Three libraries of compounds, Vitas, Specs and Enamine, retrieved from the ZINC database34 (2,043,809 molecules in total), were screened against the target. For each ligand in the databases, the distribution coefficient at pH 7.4 was calculated using the MoKa software35. Molecules with logD < 0 were retained, so that only compounds with a high probability of staying in the bloodstream without crossing cellular membranes were considered. The most probable tautomer and protomer were calculated for each molecule. At the end of the filtering session, more than 100,000 candidates were imported in FLAP and the highest-scored compounds were visually inspected to check the absence of any anomalousness in the molecular structure.

SBVS

SBVS experiments were performed with the FLAP suite, developed and licensed by Molecular Discovery Ltd.36,37.

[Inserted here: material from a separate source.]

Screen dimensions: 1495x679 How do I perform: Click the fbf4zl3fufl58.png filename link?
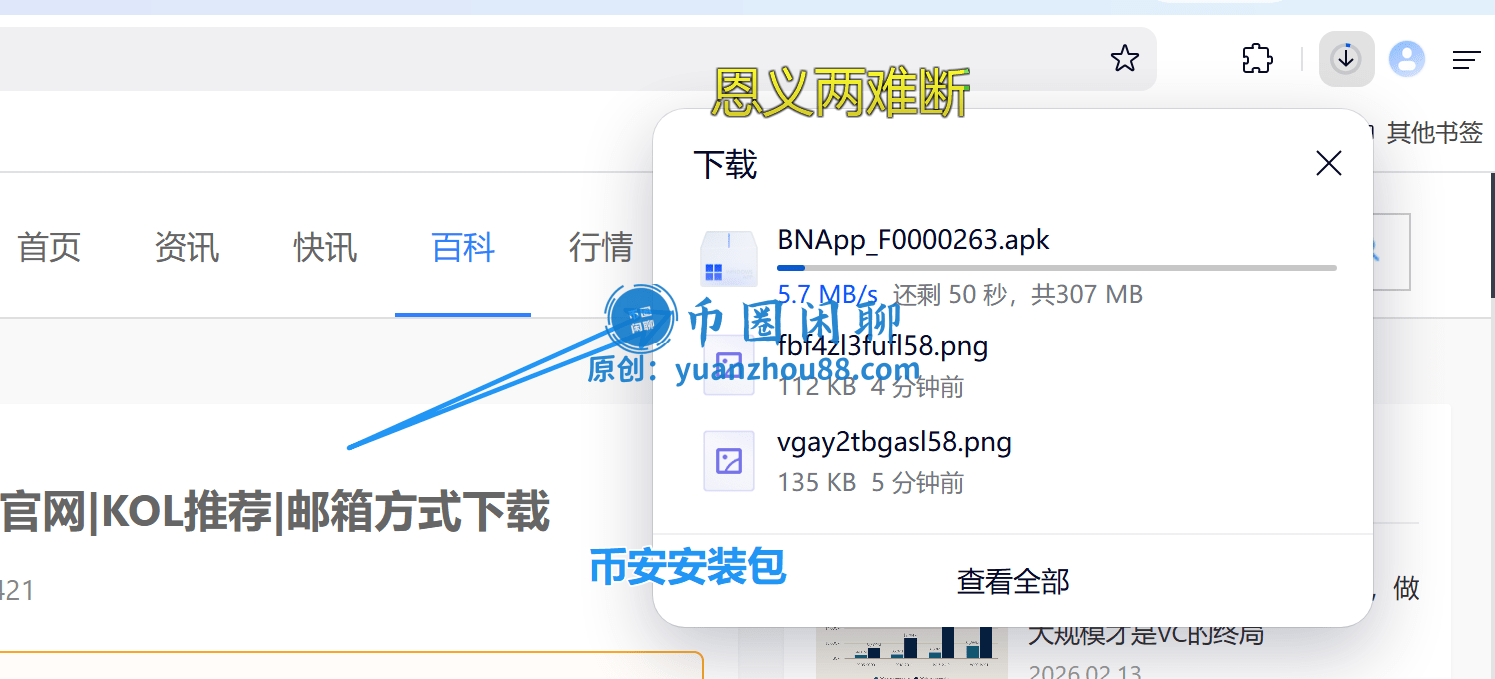point(883,345)
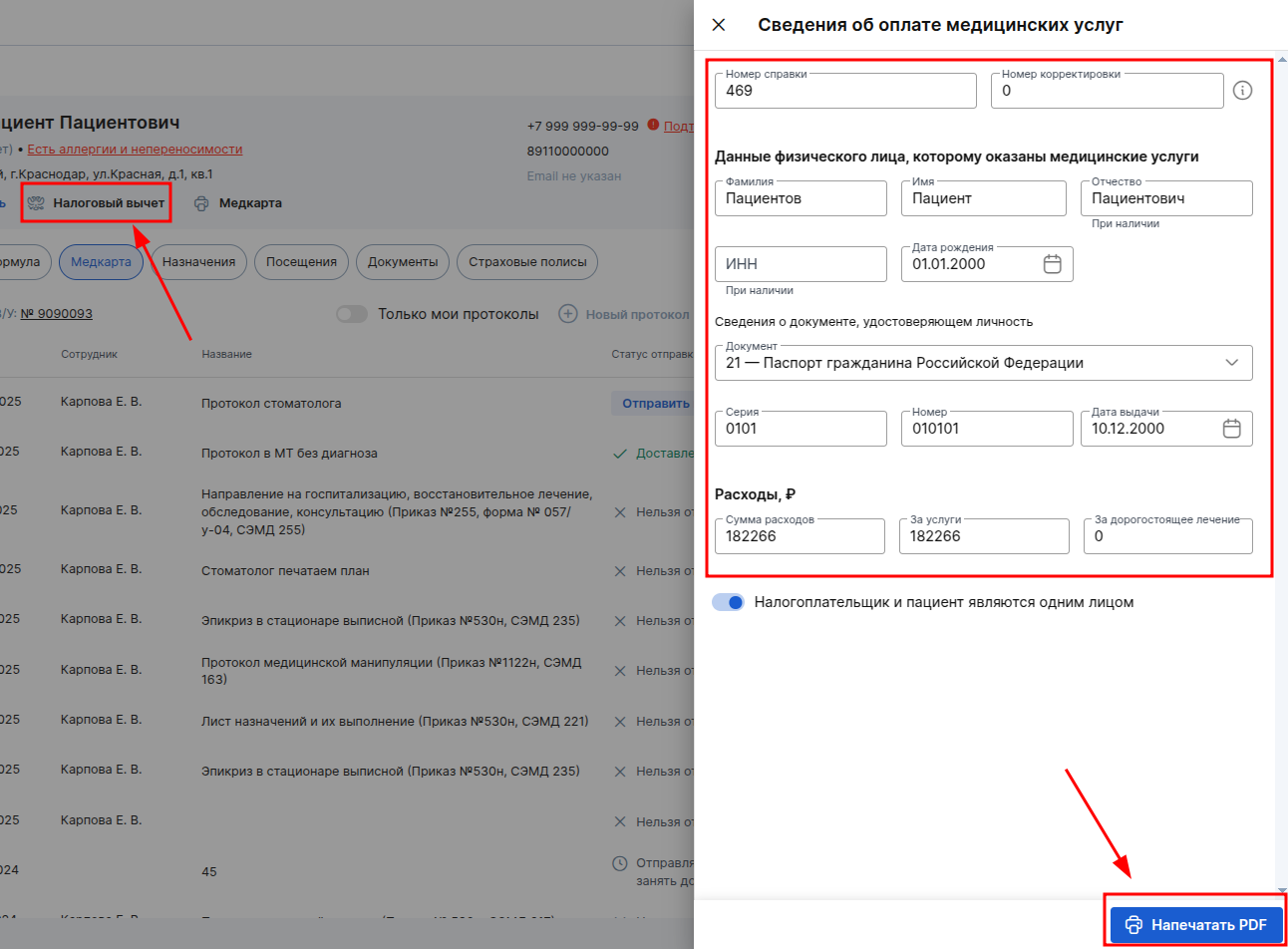The width and height of the screenshot is (1288, 949).
Task: Click the Налоговый вычет icon
Action: click(36, 203)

The structures of metHb and metHb complexed with Hp, as well as the four selected centroids extracted from the MD trajectories were imported in FLAP. The previously calculated pocket, located at the IsdBN1-Hb interface was used. The ligand databases were also generated with FLAP. When building a database, FLAP saves the MIFs associated with each conformation, the FLAP molecular fingerprint, the molecular structure and other information: in this way, the same database can be imported and screened against different targets. During the screening, the MIF quadruplets calculated for each ligand are compared to the quadruplets of the binding site in the target36. A score is given for the interaction described not only by every single probe but also by a combination of probes, so that the total set of molecules can be sorted out in decreasing order, choosing the type of interaction. In the context of this work, three probe scores (N1, N1*O, O) were used to rank VS results, for prioritizing molecules with mainly donor (N1 probe ranking), mainly acceptor (O probe ranking) or a combination of donor and acceptor (N1*O probes ranking) character. This choice was made to find polar compounds able to establish anchoring hydrogen bonds with the target, shielding key polar residues on Hb and preventing the recognition by IsdBN1. Finally, for each candidate, more than one geometry of the ligand in the binding site was inspected.

Molecular docking

GOLD version 5.5 was used to perform docking simulations and the CHEMPLP fitness function was exploited to score the poses38. Thr118 was selected as the centroid of a 12 Å cavity. For each molecule, at least ten poses were generated and visually inspected to check the orientation of the complex. Asn9, Lys16, Glu116 on Hbα and Asp52 and His116 on Hbβ were identified as potentially polar anchors for docked ligands. The most promising compounds were chosen according to their docking score as well as to their pose, their capability to establish hydrogen bonds and their chemical diversity.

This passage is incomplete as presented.